Sierra Leone Deploys Troops to Ebola Clinics
The government of Sierra Leone has deployed hundreds of troops Ebola clinics, to enforce the isolation of patients, the president's office said on Tuesday.
A presidential aide told Agence France Presse the soldiers would "deter relatives and friends of suspected and Ebola patients from forcefully taking them from hospitals without medical consent".
Ebola, a deadly tropical virus which causes severe fever and, in the worst cases, unstoppable internal and external bleeding, has claimed the lives of almost 900 people in four west African nations since the start of the year.
Sierra Leone has seen 646 cases, the highest number of any nation, and 273 deaths.

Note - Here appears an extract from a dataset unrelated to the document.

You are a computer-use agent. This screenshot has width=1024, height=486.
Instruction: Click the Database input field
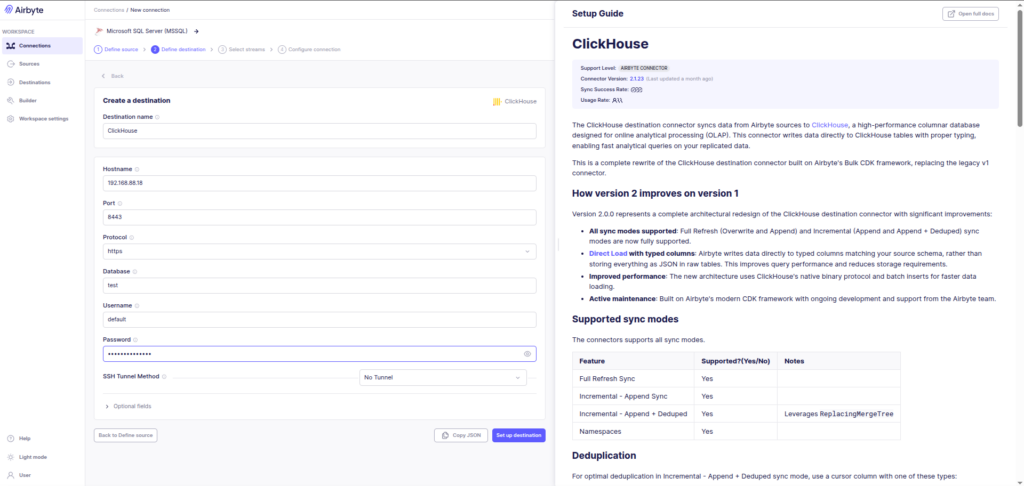point(319,285)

But the fight against its spread has been hampered by relatives discharging highly contagious patients and taking them back to die in their villages, where countless individuals may have contact with them.
"When patients are forcefully taken away, there comes the problem of transmission of the disease to others and this makes the issue of contacting-tracing difficult," a medic told AFP.
The presidency did not give exact numbers or locations for the deployment, but most of the country's Ebola clinics are in Kailahun and Kenema, the eastern districts hit hardest by the outbreak.
President Ernest Bai Koroma toured health facilities being set up to combat Ebola in the capital Freetown on Tuesday.
A 20-bed treatment center under construction the western suburb of Lakka will be the first in the city of 1.2 million, which reported its first Ebola case nine days ago.
Koroma urged builders at the clinic, which will include a sample-testing laboratory, to "speed up the facility, which is long overdue".
The president also visited a hospital to the east of Freetown but was but was denied access as three Ebola cases had recently been admitted, his office said.
Business returned to normal in the capital after a "stay at home" day called to give the authorities breathing space to reorganize the response to the outbrek.
Many shops were screening customers' temperatures with high-tech gadgets at their entrances while others provided chlorinated water and soap for customers to wash their hands.
"No handshakes please," read a poster on display at a bank in the central business district.
Health officials have been forced to issue warnings over the danger of excessive use of chlorine, however, following reports of people sipping solutions of the poisonous chemical and washing with it.
"It is detrimental to the user's health and can cause serious internal injury," health ministry spokesman Yahya Tunis said in a public announcement broadcast on television and radio.
"People should return to the traditional hygiene practice of handwashing with soap."